─── Records supplied

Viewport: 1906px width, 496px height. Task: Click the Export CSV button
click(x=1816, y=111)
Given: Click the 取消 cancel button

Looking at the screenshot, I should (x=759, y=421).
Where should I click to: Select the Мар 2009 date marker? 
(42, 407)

──────
─── Records supplied

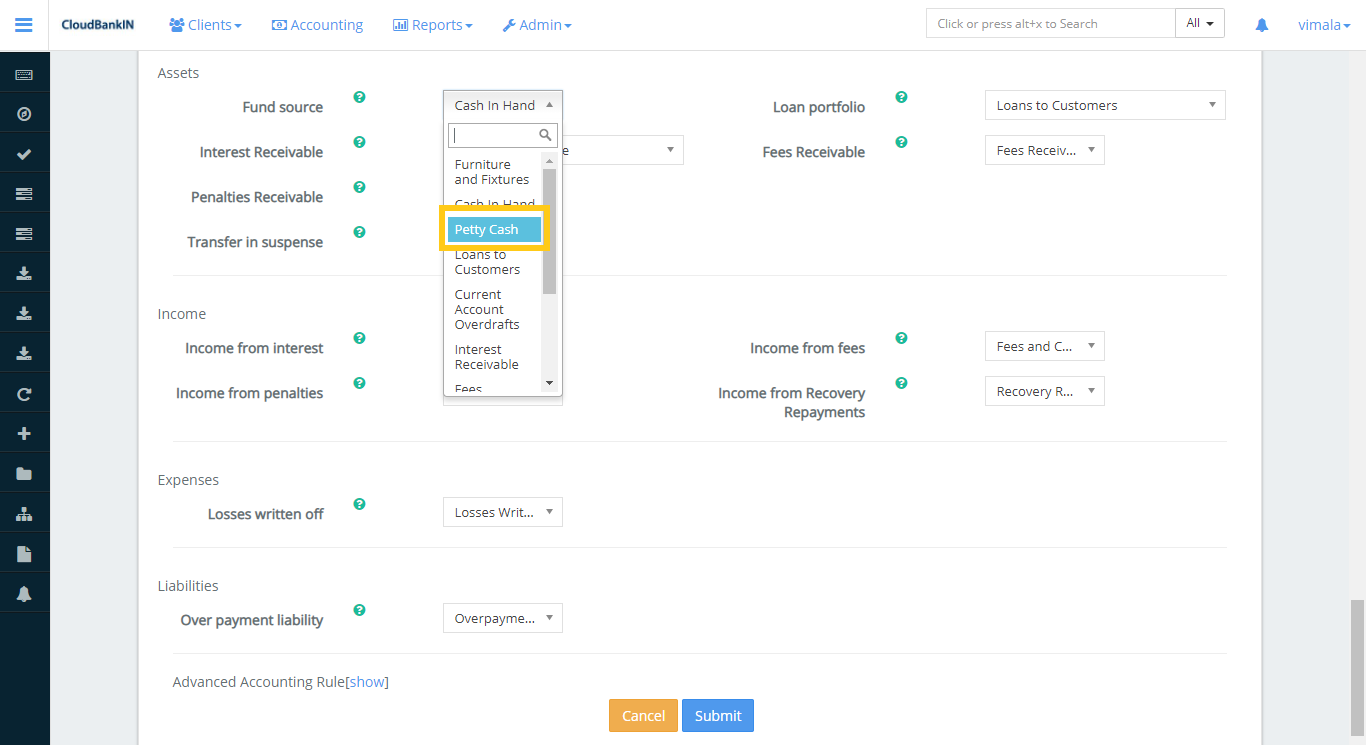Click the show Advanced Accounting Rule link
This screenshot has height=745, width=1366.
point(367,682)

──────
─── Records supplied

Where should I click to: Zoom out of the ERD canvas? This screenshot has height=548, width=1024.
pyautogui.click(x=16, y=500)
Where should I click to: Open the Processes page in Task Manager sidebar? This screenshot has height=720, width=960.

──────

- **Problem requirements**
Looking at the data above, return every line from the one with "Where should I click to: Zoom" down to the one with "Where should I click to: Open", exactly and inclusively.

- **Task answer**
Where should I click to: Zoom out of the ERD canvas? This screenshot has height=548, width=1024.
pyautogui.click(x=16, y=500)
Where should I click to: Open the Processes page in Task Manager sidebar? This screenshot has height=720, width=960.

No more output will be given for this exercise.